Ketika saya masih kecil, tepatnya duduk di kelas satu sekolah dasar. Saya ditugasi untuk membuat essay yang berisikan mengenai cita-cita profesi saya dikala dewasa nanti. Sebuah cita-cita yang diyakini akan dapat ditempuh apabila rajin belajar dan selalu mendapatkan nilai terbaik dikelas. Amin.
Saat itu saya tidak sadar, bahwa sebenarnya tugas tersebut adalah sebuah cara halus bagi semua anak kecil seusia saya, untuk mulai menata dan memikirkan masa depan. Sebuah tabungan untuk manifestasi dimasa datang.
Disisi lain, almarhum kakek saya selalu menanyakan kepada saya, nanti besar akan menjadi apa? Dokter, insinyur, Profesor dan banyak lagi pilihan cita-cita lain, seolah saya boneka Susan yang jika sudah besar mau jadi apa?
Ketika saya beranjak dewasa, walaupun cita-cita yang saya bayangkan tidak sejalan dengan profesi yang saya tekuni, namun saya tetap menjalankannya dengan usaha lebih dari seratus persen. Semuanya dilakukan demi masa depan yang gemilang. Lagi-lagi for a better life and better future.

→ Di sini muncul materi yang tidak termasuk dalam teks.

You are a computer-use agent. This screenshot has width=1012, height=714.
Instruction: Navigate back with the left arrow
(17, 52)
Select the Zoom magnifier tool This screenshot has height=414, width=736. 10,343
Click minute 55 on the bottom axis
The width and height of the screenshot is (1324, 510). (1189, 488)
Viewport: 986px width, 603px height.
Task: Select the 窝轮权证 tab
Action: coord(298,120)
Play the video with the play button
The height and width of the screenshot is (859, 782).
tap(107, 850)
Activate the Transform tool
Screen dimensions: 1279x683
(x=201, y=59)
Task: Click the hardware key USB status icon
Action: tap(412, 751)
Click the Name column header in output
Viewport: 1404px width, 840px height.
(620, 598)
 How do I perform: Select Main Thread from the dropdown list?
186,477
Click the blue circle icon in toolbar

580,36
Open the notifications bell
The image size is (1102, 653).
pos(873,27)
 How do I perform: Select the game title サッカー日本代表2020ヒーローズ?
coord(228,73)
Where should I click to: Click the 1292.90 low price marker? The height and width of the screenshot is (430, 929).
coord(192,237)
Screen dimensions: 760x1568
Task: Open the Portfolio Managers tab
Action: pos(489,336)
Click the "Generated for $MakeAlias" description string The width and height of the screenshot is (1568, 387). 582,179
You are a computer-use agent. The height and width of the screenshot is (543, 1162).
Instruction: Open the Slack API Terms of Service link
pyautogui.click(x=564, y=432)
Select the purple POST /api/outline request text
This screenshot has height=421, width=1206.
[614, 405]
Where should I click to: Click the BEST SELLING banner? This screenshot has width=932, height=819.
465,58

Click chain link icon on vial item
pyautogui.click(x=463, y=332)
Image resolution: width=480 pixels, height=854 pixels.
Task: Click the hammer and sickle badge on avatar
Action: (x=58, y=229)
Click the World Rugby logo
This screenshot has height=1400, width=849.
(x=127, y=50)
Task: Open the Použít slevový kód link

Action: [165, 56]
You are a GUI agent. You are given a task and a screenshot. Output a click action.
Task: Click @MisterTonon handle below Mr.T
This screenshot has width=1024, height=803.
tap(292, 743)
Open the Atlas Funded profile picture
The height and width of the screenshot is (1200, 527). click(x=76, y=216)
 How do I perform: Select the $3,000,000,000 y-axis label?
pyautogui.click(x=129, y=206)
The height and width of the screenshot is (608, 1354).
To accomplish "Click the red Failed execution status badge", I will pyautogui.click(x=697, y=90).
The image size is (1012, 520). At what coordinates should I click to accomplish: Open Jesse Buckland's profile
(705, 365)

Dari berbagai pengalaman-pengalaman tersebut, kini saya sadari bahwa sebenarnya manusia dalam setiap detiknya, baik dari usia sangat muda hingga usia lanjut dipacu tanpa henti untuk mendesain masa depan. Bahwa menuju masa depan grafiknya harus terus naik, tidak boleh anti klimaks. Prestasi, investasi dan manifestasi adalah ketiga hal yang harus selalu dalam titik tertinggi.
Namun ketika beberapa waktu lalu pandemi melanda dan semua orang di muka bumi ini harus menghentikan aktivitasnya, bahkan tak sedikit kehilangan pekerjaan. Hal ini mengingatkan kita bahwa manusia seharusnya tak hanya sibuk memikirkan masa depan, tetapi yang seharusnya dilakukan adalah memikirkan saat ini, detik ini dan hari ini. Bahwa untuk hari esok tak akan hadir jika tidak ada hari ini. Bahwa satu jam yang akan datang, tak akan hadir jika tidak ada detik-detik saat ini. Bahwa manifestasi di masa datang tak akan memberikan kepuasan bagi diri pribadi jika kita tidak mengapresiasikan detik ini, hari ini dan saat ini.
Maka pertanyaannya adalah sudahkah Anda memikirkan tentang hari ini? Sesederhana mengucapkan terima kasih untuk hari ini, sesederhana mengucapkan terima kasih kepada tubuh kita pribadi, sesederhana mengucapkan terima kasih untuk nafas kita dan juga semesta. Because today is a gift, that’s why we call it ‘The Present’ – Eleanor Roosevelt.